● **TO BE DONE**
How many lines in the listing below contain the string "items"? Reply with the number alone.

● **RECORDS FOR THIS EXERCISE**
'''

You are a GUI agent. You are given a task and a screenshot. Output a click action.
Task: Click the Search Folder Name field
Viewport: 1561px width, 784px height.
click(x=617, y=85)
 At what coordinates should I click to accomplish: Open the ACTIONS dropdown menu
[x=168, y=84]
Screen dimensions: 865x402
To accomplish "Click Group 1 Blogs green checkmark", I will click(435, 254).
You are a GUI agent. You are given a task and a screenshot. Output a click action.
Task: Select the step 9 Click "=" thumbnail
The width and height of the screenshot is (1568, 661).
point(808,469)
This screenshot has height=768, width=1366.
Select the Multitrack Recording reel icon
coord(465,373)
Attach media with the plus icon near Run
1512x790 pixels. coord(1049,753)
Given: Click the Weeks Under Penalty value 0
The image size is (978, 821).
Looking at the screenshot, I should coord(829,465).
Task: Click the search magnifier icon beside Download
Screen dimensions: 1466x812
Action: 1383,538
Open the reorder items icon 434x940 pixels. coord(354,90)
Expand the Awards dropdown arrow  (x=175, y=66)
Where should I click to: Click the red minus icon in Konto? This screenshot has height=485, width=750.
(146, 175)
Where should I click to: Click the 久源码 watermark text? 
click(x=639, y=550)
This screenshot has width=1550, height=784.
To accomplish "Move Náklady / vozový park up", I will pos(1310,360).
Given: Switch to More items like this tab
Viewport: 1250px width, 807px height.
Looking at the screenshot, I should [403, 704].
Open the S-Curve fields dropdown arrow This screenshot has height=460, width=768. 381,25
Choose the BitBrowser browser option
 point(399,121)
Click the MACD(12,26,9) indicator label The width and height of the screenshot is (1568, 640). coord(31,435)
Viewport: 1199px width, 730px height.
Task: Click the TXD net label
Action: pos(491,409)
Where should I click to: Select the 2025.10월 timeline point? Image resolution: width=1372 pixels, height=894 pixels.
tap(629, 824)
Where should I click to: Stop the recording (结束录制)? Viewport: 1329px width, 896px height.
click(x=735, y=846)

'''

● **TASK ANSWER**
2